Get this in interview questions pretty often. How do you lock a hash map?

size_t idx = std::hash<std::string>{}(key) % table.size();

• See String Hashing for how we hash

1) Easiest correct answer: one global lock

One mutex for the whole map.

• get/put/erase all lock it.
• Correct, simple.
• Downside: no parallelism.

If they push: “can we do better?” → go to #2.

2) Better: reader/writer lock on the whole map

Use a single shared_mutex (RW lock):

• get() takes shared lock (since it’s read-only, readers can share that lock), see shared_lock
• put/erase() takes unique lock
• Great when reads dominate.

Downside: still blocks all writers globally; contention if lots of writers.

What about open addressing (linear probing)?

This is where “per-key mutex” answers often break.

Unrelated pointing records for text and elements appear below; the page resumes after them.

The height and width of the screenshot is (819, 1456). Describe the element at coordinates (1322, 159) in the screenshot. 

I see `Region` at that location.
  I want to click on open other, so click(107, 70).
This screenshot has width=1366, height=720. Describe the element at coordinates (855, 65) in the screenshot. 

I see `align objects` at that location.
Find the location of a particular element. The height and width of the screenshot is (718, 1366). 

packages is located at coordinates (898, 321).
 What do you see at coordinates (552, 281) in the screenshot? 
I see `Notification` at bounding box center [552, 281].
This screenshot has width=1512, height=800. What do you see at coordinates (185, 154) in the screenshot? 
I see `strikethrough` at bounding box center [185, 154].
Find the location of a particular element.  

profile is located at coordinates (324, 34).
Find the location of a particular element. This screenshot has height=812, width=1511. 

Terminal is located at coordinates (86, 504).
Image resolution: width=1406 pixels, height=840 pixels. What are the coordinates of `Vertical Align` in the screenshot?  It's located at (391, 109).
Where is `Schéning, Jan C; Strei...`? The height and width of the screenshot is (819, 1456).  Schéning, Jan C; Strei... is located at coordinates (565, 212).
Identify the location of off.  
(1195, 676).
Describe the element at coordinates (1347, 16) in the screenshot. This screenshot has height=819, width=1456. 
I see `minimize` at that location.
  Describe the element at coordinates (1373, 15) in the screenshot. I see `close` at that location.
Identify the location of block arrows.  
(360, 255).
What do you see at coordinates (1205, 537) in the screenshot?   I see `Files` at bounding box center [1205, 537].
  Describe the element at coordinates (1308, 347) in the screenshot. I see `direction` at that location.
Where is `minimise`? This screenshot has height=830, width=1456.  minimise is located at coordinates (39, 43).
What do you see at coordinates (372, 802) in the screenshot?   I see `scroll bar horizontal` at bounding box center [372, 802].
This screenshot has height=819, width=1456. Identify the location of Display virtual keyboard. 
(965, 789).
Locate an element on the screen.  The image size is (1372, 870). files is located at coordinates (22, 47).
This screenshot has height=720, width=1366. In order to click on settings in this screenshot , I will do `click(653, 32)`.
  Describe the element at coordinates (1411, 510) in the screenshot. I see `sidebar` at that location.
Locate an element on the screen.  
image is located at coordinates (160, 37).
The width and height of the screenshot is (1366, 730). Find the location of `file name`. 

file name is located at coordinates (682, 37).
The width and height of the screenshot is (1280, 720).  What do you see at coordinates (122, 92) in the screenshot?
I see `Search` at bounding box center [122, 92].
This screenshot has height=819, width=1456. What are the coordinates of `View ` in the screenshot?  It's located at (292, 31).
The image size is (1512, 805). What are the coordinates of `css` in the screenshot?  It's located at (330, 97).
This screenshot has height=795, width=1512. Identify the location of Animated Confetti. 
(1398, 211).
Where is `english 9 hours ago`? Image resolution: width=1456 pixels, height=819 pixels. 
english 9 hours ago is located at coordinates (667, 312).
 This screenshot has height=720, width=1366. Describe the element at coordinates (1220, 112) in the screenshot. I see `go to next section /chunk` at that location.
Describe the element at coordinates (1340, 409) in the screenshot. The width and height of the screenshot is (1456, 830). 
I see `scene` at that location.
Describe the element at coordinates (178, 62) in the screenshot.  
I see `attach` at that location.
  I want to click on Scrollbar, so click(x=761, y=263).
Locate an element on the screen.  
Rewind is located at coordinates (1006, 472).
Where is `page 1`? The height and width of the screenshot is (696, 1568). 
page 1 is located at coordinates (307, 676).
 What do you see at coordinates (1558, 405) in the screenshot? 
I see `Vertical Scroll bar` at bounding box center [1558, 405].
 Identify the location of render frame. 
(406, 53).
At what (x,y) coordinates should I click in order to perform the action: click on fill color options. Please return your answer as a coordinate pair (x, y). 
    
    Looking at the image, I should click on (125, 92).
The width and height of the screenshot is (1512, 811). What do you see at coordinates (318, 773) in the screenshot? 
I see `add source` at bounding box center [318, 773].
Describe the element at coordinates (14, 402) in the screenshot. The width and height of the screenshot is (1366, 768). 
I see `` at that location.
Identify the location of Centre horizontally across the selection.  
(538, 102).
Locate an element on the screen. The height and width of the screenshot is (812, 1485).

With linear probing, keys don’t “live in their own bucket.” A write can affect a run of slots, and deletion can require tombstones or shifting entries.

You have a few options:

Option A (interview-friendly): lock striping over ranges of slots

• Locks protect contiguous segments of the array.
• For an operation, you lock the stripe(s) that your probe sequence touches.
• To avoid deadlock, lock stripes in increasing order.

This is workable but can lock more than you want.

Option B (advanced): CAS/atomics per slot (lock-free-ish)

• Each slot is an atomic state machine: EMPTY / OCCUPIED / TOMBSTONE
• Inserts use compare_exchange to claim a slot.
• Reads are mostly lock-free.
• Deletes mark tombstones.
• Resizing becomes very complex (needs epoch-based reclamation / RCU-like scheme).

In most interviews: mention it as an advanced path, but don’t build it unless asked.